What you, and most other readers of mine don't understand is that I am writing for only one person: Myself. Of course it is nice if that writing results in lots of people visiting my site, or game companies sending me free stuff. But if a game company isn't happy with my review and doesn't send me more freebies, I don't really care. And if a reader isn't happy with my writing and stops visiting, I don't really care either. I care about the people who are willing to engage in intelligent discussion. I think you could be one, but you'd need to pick up some rules of behavior.
Now that I have read the entire comment thread thus far, something occurs to me. Why would someone who proclaims to not be a troll call the other commenter "troglodytes?" Anyone who was not actually a troll, would dispense with the name-calling and actually listen to the points that are being made here.
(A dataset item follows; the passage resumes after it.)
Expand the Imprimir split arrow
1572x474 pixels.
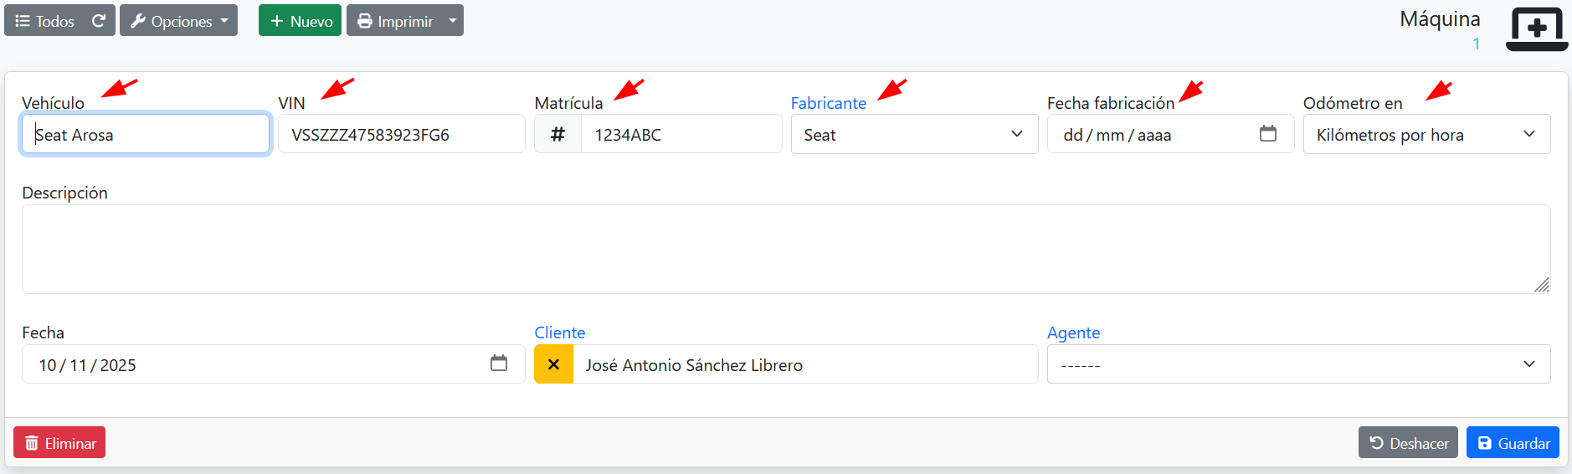point(453,21)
From what I have read, I think there has been a strong discussion on the topic and some strong points have been made.

Jaimie misses one of the first rules when dealing with another human being. Never assume they operate or think the same way you do. Just because Jaime would feel compelled to give a positive review based on the monetary value of that game box, and the opportunity cost of possible future free games, does not mean that Tobold would feel the same way.

From the small amount of information Tobold gives us about himself, any reader who has read his blog consistently, would have the impression that Tobold is a fairly successful person with a comfortable disposable income. Someone like that may not, in all likelihood, be influenced by the possibility of a few free games. He verifies this by setting his “price” for selling out at the $100,000 mark. It may sound silly, but it illustrates a reasonable point. Some people value money and gifts higher than others. Some people have a higher price. It is a fact that has to be taken into consideration.

Furthermore, the point Tobold makes about WAR and about WoW is another important indicator of how much free gaming material influences his opinions. He has not exactly been gushing about WAR lately, a game I quite like.

Jaimie reminds me of a guy I had in a WAR warband once. He was in a completely different zone from the rest of the warband while we were in a keep siege. He kept yelling for a rez, and people kept pointing out that he wasn't even on the same continent so they could not rez him. Finally, he quit the warband in disgust, after posting that no one was willing to rez him and he didn’t want to be around such a terrible group.

He was either trolling, or not paying attention.

Jaime is not much different. He has been told repeatedly how he can put his name in (I can do it, for heaven's sake, and I don’t have a URL or a blog. I use the little dot marked name/url because I understand that the "/" is an "or"). there has been a fascinating comment discussion on why names are important. Tobold himself makes the point simply by using the same name, because we can go back and look at older posts under his name and see a trend of behavior that either recommends or condemns his opinions and comments. His entire ‘I am “Gevlin” post was a study on the importance of identity when conveying ideas. An anonymous tag just doesn't do that. Furthermore, all of the points Anonymous Jaimie has made have been addressed but Anonymous Jaimie has yet to respond to them to take the discussion any further beyond “I’m disappointed in you, you are a sell out.” If it is not an attempt at trolling, the easiest way to prove it, is to move on with the discussion and actually address the defenses presently on the table.
Tobold, I think you should ignore the silliness of losing your credibility. Your credibility is established by the quality of your arguments. In that regard, you have few equals among gaming bloggers.

I'm really looking forward to your DA article. I've been almost exclusively a WoW player for a few years and I'm really enjoying DA. It's the first time I've been immersed in a single player RPG and it makes me realize all the flaws of WoW and MMO's.